U.S. and Iraqi leaders say the biggest threat to Iraq no longer comes from the three-year-old revolt among ousted President Saddam Hussein's fellow Sunni Muslims but from the bloodshed between Sunnis and the Shi'ite majority now in power. Reuters
Above: A man walks past body bags containing beheaded bodies outside the Yarmouk hospital morgue in Baghdad September 12, 2006. (Ali Jasim/Reuters)
Thursday 14 September
24 hours in capital -- nearly 100 slain
(09-14) 04:00 PDT Baghdad -- Nearly 100 people were killed or found dead in the Iraqi capital in a 24-hour period, authorities said Wednesday, continuing a wave of sectarian violence that has defied American efforts to thwart the carnage.
Sixty-two bullet-riddled corpses -- all bearing signs of torture, some of them beheaded -- were found dumped in streets throughout the city since Tuesday night...
(Hmm...Wonder where the CIA is putting all those people from the secret prisons they're closing? Only 14 made it to Guantamamo. -- BentLiberal)
...Bombings and mortar attacks on Iraqi police in and around the capital killed another 27 people Wednesday morning.
In the deadliest attack, a car bomb exploded at 9 a.m. near an indoor stadium in Baghdad, killing 12 traffic police officers and wounding 13, Mahmood said. As a crowd swarmed the scene to aid the wounded, another bomb went off, killing seven civilians and injuring 47.
WAPO via sfgate
Friday 15 September
Police find 30 bodies across Baghdad
(Associated Press) - Police found 30 bodies bearing signs of torture Friday, the latest in a wave of sectarian killings sweeping the Iraqi capital despite a monthlong security operation.
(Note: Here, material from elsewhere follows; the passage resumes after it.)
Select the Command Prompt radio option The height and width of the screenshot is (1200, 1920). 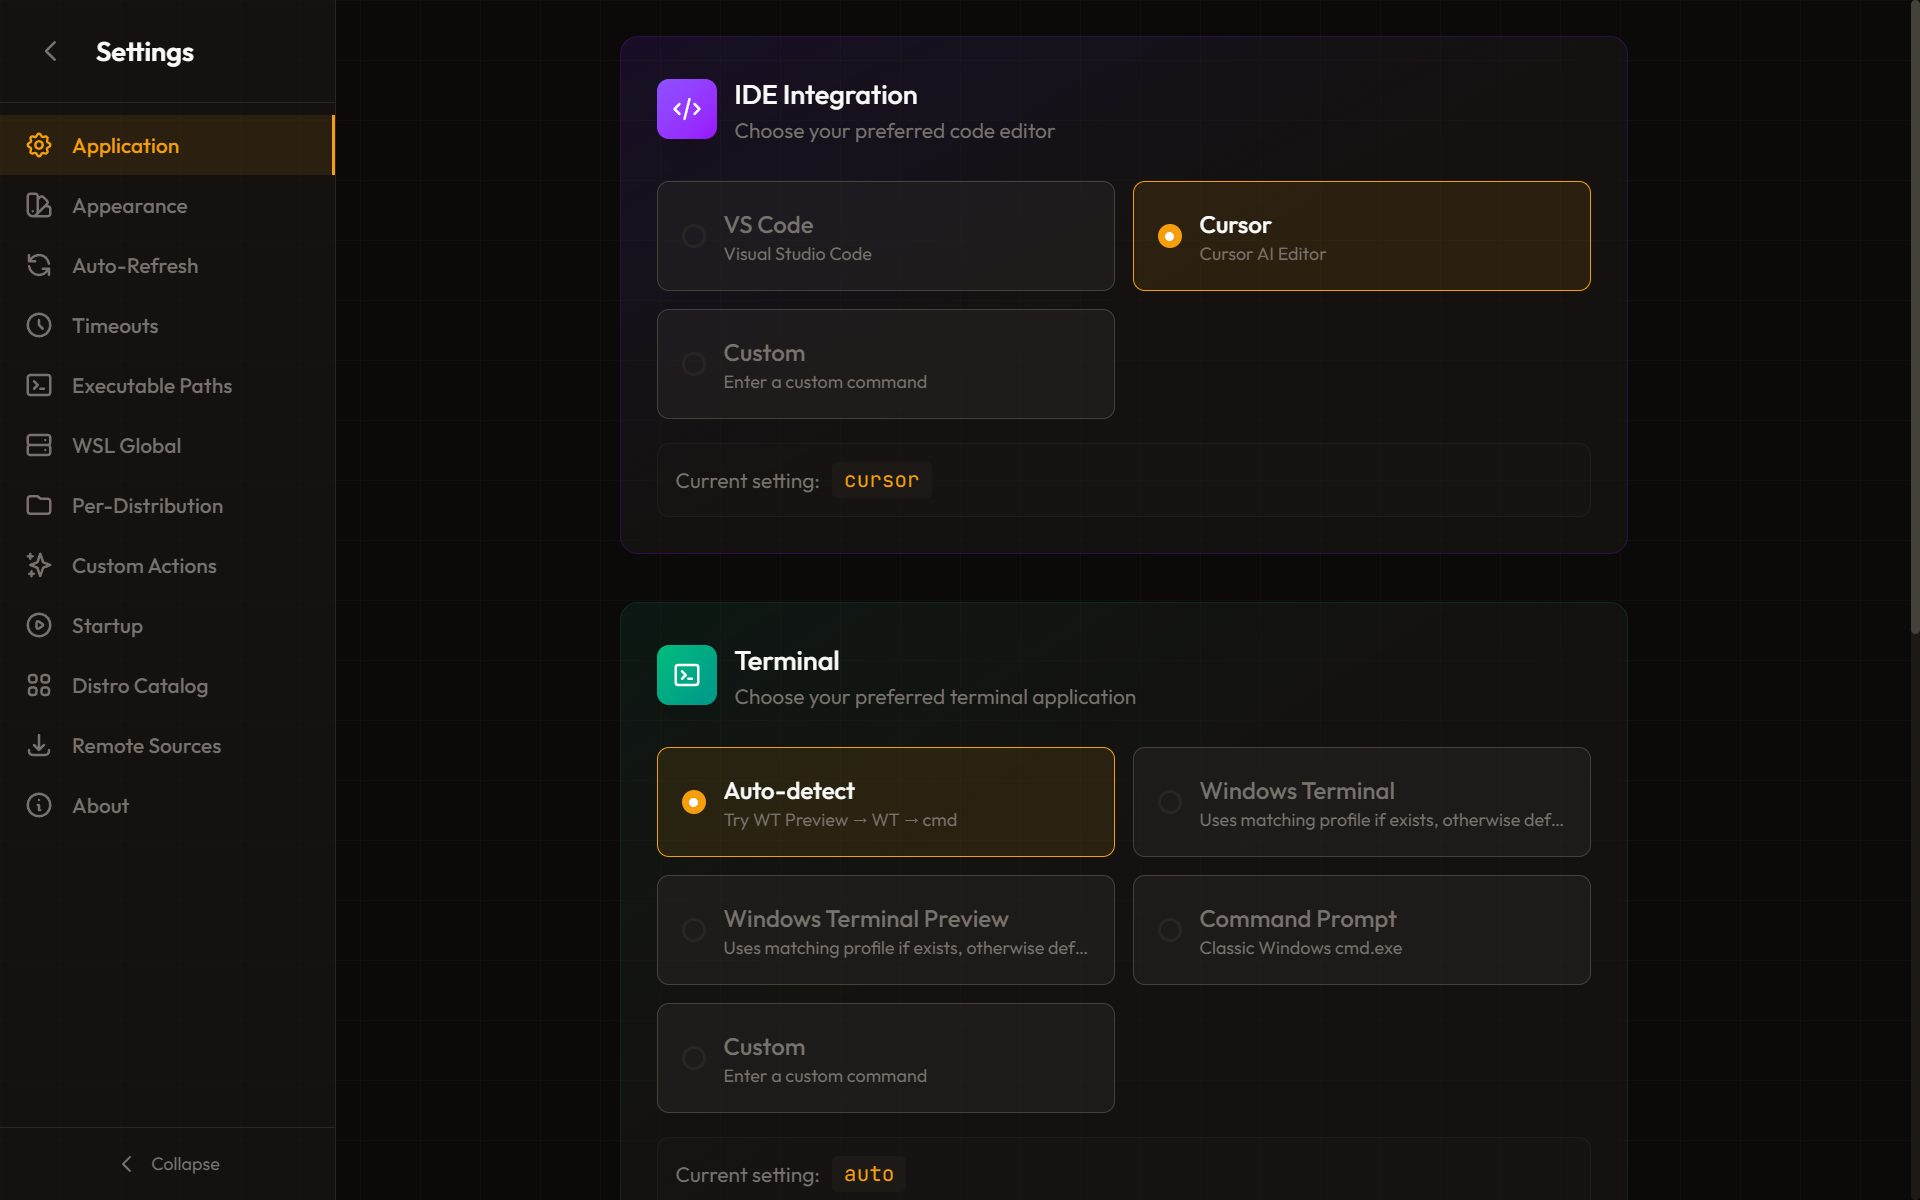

A U.S. Marine was killed Friday in Anbar province, and an American soldier was killed Thursday evening by a roadside bomb northwest of Baghdad, the military said. The soldier was the fifth to have died on Thursday, making it a particularly bloody day for U.S. forces.
...
Violence has intensified over the past two days, with more than 130 people either killed by attacks or their bodies found dumped in the streets of Baghdad. All the bodies found Friday had signs of torture, and one that washed up on the banks of the Tigris River had been dismembered. AP
Finally, here's the kind of reporting that you never see on American Television, (though you can read SusanG's
story on it). But check out this Video from Reuters:
Click on this Reuters link.
The shock value is mildly to medium upsetting and it's mildly graphic. But what strikes me the most is the contrast from watching U.S. news reports on Iraq. Much of the noise and pro-U.S. subtlty is absent especially in the footage shown. This is an example of the kind of news reporting that everyone in the world sees, except for the American people who are paying for this war.
Now compare it to this news reel from CNN (or any U.S. broadcast): you'll be amazed at the difference in tone and content.
***
Conclusion: The Iraqi Civil war has started. It's a crazy chaotic mess at the moment. The only question is how much it will escalate and when it will end.